● WHAT IS NEEDED
Answer these questions from the mailing-list post.
1. Who, according to the post, described the witness as different from the observer?
2. Which country does the post say has the highest incarceration rate in the world?
3. Whose book has the writer not yet read?

● EXCERPT TO READ
......
[New-Poetry] What I witnessed
browning
browning at splitthisrock.org
Wed Jul 2 09:21:04 EDT 2008
Folks,
As the poet E. Ethelbert Miller likes to point out, James Baldwin spoke of
the witness as being altogether different from the observer, as the witness
is called upon to testify. We are all witnesses to our country's outrageous
prison-industrial complex, which has the highest incarceration rate of any
country in the world. Let me say that again: The US has the highest
incarceration rate of any country in the world. The people we lock up -
mostly poor men of color - are voiceless and considered altogether
expendable.
I have also not yet read CD Wright's book, and I'm with those who have not
been moved by previous work I've read. But I am in favor of any poet or
artist, indeed any citizen, drawing attention to the human impact of our
policy decision to lock up so many of our brothers and sisters. The stronger
the poems as art, of course, the more effective they will be. But how can we
question a poet's right to write about our inhumanity as a society? Isn't
this, in fact, our responsibility?
......
● MATERIAL
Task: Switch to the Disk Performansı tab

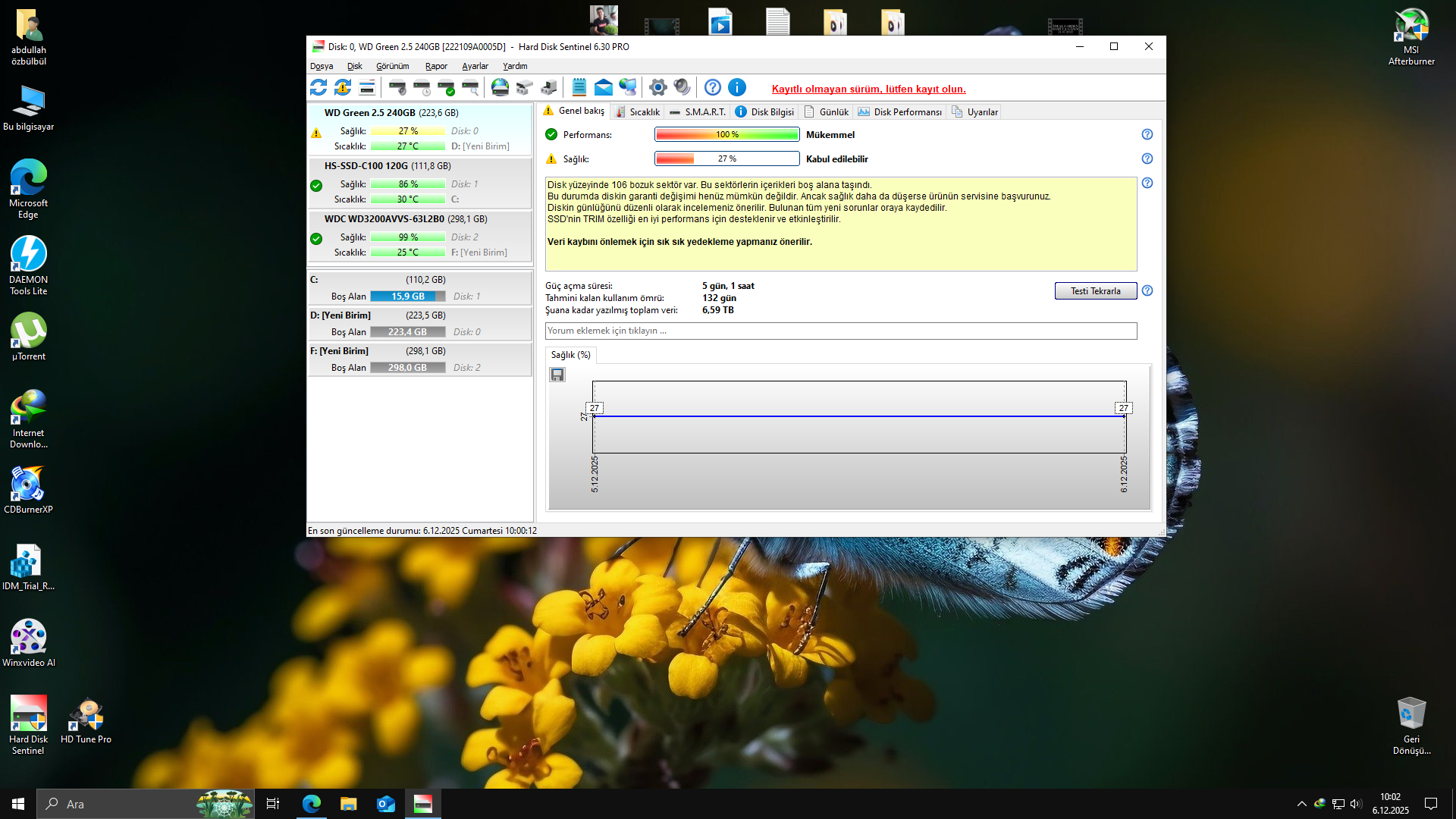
......
● SOLUTION FOR THIS TASK
1. James Baldwin
2. The US
3. CD Wright's